Extracted text ->

Strictly speaking, the Shahnameh is a chronicle: the story of fifty kings, or shahs, from the prehistoric Gaiomart to Yazdagird III, whose defeat at the hands of the invading Islamic army in the seventh century CE brings the Persian empire to its calamitous end. Although the shahs would be revived many years later, there is no need, in the minds of many Iranians, for their reigns to be chronicled—they are simply repeating the original cycle, right up to their demise at the hands of the “Islamic army” of the ayatollahs.
In many ways—especially in the mythical first half—Ferdowsi’s epic takes place in an unfamiliar world. A world that is flat and supported on the horns of a bull, where a dragon is just as likely to swoop over your head as a buzzard and demonic divs26 are always lurking in wayside ruins. It’s a brutal world, where troops become so caked in blood “that none knew another until they had bathed”; but it’s also a sensuous world, where tulip-cheeked princesses smell of jasmine and ambergris and the sun shines “like the ruby of Badakhshan.” For the English-speaking reader, these tales evoke the legends of King Arthur, the epics of Homer and the magic of The Lord of the Rings. Many of the storylines have a familiar ring to them: the youth Zal, brought up Mowgli-like in the wild; the hero Rostam, who has to perform a series of labors like Hercules; the prince Siyavash, tempted and slandered by his wicked stepmother, like Joseph by Potiphar’s wife; the nearly invincible Asfandiyar, whose eyes are his Achilles’s heel. The best stories transcend the national history for a global appeal, so it’s no wonder they have traveled so far and wide—entertaining the courts of Mughal India (where Emperor Akbar was advised by his chief minister to read them), painted in miniatures that now hang in Windsor Castle and the National Library of Russia, filmed in Central Asia, retold in the novels of the Nobel-winning Turkish autho
r Orhan Pamuk, and most recently printed in comic books in California. But in the principal homeland of the Shahnameh itself, they have been out of favor ever since the Islamic Revolution.
When the mullahs came to power in 1979, Ferdowsi’s epic was an inevitable casualty. Under the Pahlavi shahs, it had been recited on television and at coronation ceremonies; papers were delivered on it by an acting prime minister; and in 1929 a government edict forbade the teahouse storytellers from reciting anything else. It was as public as a poem could be. But in the wake of the revolution, Ferdowsi’s bronze statue was taken off its plinth in Tehran, his tomb was attacked, and the Shahnameh was written out of the school curriculum. There were even reports of copies of the epic being burned in the streets. Like so many other pleasures in Iranian life, the Shahnameh had gone private.
What turned it into a pariah? Well, the title didn’t help. Book of Kings isn’t the best choice if you want to get on with the regime that’s just pushed the kings out. Under the Pahlavi shahs, the Shahnameh had been the official state poem, endorsed by a regime that fired on demonstrators in the nation’s holiest shrine, tried to ban the headscarf, and whose secret police once raped a leading mullah’s daughter (and forced the mullah to watch by burning his eyelids with cigarettes). A regime that used every opportunity to associate itself with the sort of kings Ferdowsi was writing about—most ostentatiously in 1971, when the shah celebrated the so-called 2,500th anniversary of the Persian monarchy at the ancient palace complex of Persepolis. Serving foie gras and stuffed peacock to the likes of Nicolae Ceaucescu and the Duke of Edinburgh, pouring the Chateau Lafite into Limoges crystal and decorating the air-conditioned hospitality tents with Italian drapes, the shah was fueling the mullahs’ argument: that he was more interested in abroad and had lost touch with real Iranian values.

Information shown ->
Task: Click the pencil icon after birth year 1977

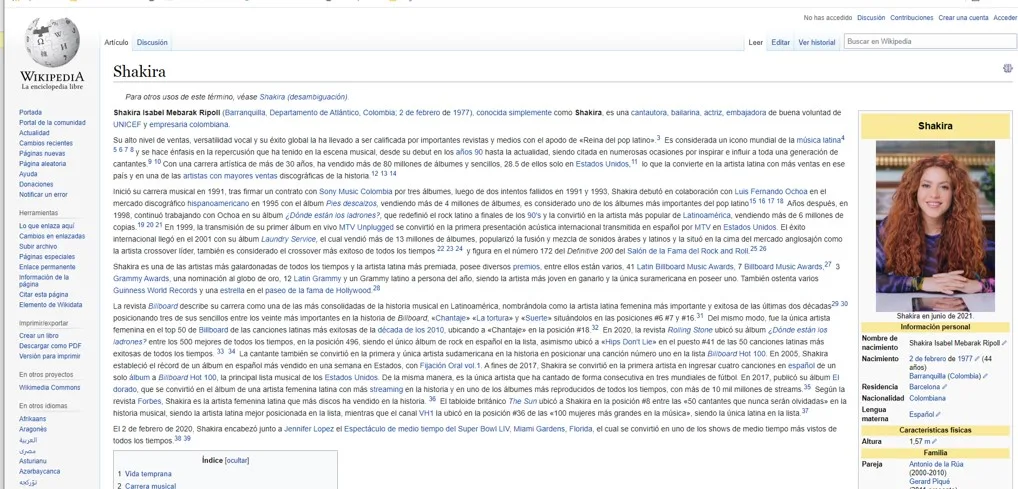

Directions ->
• 1. Say whether each statement agrees with the Shahnameh text, answering yes or no and quoting the deciding words exactly. (a) The Shahnameh tells the story of fifty kings. (b) Ferdowsi's statue in Tehran was left in place after the revolution. (c) A 1929 government edict kept teahouse storytellers from reciting anything but the Shahnameh.
• 2. Please copy the Shahnameh text word for word from "When the mullahs" to "had gone private.".
The data is separate material, apart from the Shahnameh text.

Your written answers ->
• 1.
(a) Yes: "the story of fifty kings, or shahs"
(b) No: "Ferdowsi’s bronze statue was taken off its plinth in Tehran"
(c) Yes: "in 1929 a government edict forbade the teahouse storytellers from reciting anything else"

• 2.
When the mullahs came to power in 1979, Ferdowsi’s epic was an inevitable casualty. Under the Pahlavi shahs, it had been recited on television and at coronation ceremonies; papers were delivered on it by an acting prime minister; and in 1929 a government edict forbade the teahouse storytellers from reciting anything else. It was as public as a poem could be. But in the wake of the revolution, Ferdowsi’s bronze statue was taken off its plinth in Tehran, his tomb was attacked, and the Shahnameh was written out of the school curriculum. There were even reports of copies of the epic being burned in the streets. Like so many other pleasures in Iranian life, the Shahnameh had gone private.